Sin embargo, y a pesar de la tozuda evidencia, actualmente se puede constatar por doquier una parálisis del pensamiento crítico ilustrado. El argumento del liberalismo triunfante es precisamente el fracaso de los proyectos utópicos y el alto coste humano que estos proyectos han supuesto para las sociedades que “picaron” en el anzuelo profético. La trampa de los representantes del pensamiento único está en la confusión interesada entre crítica y utopía. Sin embargo, en algo tiene razón el bando liberal, a saber: la izquierda ha sido incapaz de mirar de frente su pasado criminal, de manera que la crítica, en cuanto factor de progreso social, se ha visto atrapada por la opacidad informativa y el doble rasero ético hasta hundirse en la esterilidad más absoluta.

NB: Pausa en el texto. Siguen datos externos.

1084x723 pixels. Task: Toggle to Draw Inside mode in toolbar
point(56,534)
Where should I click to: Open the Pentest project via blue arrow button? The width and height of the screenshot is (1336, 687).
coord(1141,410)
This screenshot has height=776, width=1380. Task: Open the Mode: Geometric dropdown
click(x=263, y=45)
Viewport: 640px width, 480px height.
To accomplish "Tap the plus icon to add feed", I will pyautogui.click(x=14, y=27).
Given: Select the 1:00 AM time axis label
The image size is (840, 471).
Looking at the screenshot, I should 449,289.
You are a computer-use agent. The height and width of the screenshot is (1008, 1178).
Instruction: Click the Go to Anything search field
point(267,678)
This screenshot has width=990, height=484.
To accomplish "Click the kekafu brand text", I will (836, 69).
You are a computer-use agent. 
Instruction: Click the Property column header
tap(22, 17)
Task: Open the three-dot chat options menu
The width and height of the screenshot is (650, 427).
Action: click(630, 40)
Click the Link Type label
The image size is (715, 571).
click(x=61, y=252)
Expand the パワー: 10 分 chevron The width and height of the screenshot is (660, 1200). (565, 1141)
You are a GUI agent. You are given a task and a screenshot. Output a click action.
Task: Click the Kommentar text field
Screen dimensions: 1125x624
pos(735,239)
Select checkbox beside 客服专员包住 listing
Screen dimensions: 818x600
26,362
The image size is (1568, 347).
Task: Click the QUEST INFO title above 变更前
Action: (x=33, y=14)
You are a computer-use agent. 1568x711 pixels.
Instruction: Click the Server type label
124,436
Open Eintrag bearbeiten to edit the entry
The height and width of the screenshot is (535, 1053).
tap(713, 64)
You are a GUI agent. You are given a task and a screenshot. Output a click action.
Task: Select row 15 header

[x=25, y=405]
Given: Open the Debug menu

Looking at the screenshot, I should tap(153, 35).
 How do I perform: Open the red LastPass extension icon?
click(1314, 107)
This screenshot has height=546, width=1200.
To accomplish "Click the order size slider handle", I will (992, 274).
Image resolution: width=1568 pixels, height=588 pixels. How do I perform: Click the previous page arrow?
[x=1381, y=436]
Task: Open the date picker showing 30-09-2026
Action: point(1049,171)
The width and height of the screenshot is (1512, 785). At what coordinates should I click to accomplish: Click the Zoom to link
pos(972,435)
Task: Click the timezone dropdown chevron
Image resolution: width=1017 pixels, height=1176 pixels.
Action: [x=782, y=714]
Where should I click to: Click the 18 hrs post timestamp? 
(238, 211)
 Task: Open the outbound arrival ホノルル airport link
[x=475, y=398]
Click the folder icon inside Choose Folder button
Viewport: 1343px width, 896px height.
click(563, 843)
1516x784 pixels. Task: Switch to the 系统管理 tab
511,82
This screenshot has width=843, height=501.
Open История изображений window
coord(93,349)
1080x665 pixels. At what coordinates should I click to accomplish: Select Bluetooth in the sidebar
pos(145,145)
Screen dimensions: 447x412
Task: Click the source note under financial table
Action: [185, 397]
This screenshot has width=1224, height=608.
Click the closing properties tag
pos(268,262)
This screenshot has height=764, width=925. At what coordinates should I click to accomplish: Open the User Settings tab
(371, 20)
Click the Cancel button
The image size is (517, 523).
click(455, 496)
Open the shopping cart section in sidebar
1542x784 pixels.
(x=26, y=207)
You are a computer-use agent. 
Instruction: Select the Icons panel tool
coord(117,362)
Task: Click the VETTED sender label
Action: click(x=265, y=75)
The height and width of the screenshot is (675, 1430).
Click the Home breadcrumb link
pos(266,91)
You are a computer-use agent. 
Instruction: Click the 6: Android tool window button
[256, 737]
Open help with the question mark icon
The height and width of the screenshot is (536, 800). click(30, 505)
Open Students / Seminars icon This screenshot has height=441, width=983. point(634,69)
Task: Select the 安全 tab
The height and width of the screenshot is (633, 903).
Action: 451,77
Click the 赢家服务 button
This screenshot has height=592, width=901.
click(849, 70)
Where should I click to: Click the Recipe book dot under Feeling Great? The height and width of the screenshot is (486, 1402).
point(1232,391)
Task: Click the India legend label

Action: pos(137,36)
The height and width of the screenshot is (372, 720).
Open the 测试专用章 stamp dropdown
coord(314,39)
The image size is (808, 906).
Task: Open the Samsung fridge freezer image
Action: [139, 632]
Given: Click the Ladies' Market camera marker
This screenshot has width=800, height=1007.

Si traducimos lo dicho al lenguaje de las categorías políticas, el escándalo es todavía más evidente. El silencio de aquellos que de forma pedante se han autodenominado intelectuales de izquierda, los mismos que durante décadas monopolizaron el prestigio del pensar –la idea de un intelectual de derechas se les antojaba una contradicción en los términos, aunque ahora se han vuelto más humildes y se dedican a fusilar las obras completas de Heidegger-, ha tenido su costes en términos estrictamente políticos. Estos intelectuales cómplices del gulag se han ido deslizando de forma subrepticia, a veces inconscientemente, hacia el liberalismo de las realidades allí donde el utopismo hipócrita de los idealidades (por ejemplo, las loas a la inmigración en nombre de la solidaridad y el talante multicultural) resultaba más útil para el sistema capitalista y la alta finanza. El propio liberalismo ha descubierto que los valores de izquierdas y la cultura utópica, domesticada por la estética de la sociedad de consumo, puede resultar harto eficaz para encuadrar y regimentar a las masas en el ámbito del mercado. Así, se ha afianzado, desde la matriz socialdemócrata, lo que podríamos denominar la izquierda naranja, una manera de actuar y pensar caracterizada por la gestión administrativa de los valores utópicos al servicio de la burbuja financiera, es decir, del gran satélite que gira alrededor de la Tierra controlando los movimientos del hormiguero humano en beneficio de los canallas con gomina. La sociedad de consumo ha devenido, al final, en utopía posible y hablar de crítica ya no tiene sentido. “Ha sido el liberalismo el que ha realizado la utopía, las cuestiones que ahora cabe discutir son meramente técnicas, ¿por qué insistir aún en la crítica? Bla, bla, bla”. Esta crítica pertenecería, al parecer, al mundo de la izquierda radical, es decir, de sectores políticos antidemocráticos que representan un peligro para la convivencia en libertad... Etcétera.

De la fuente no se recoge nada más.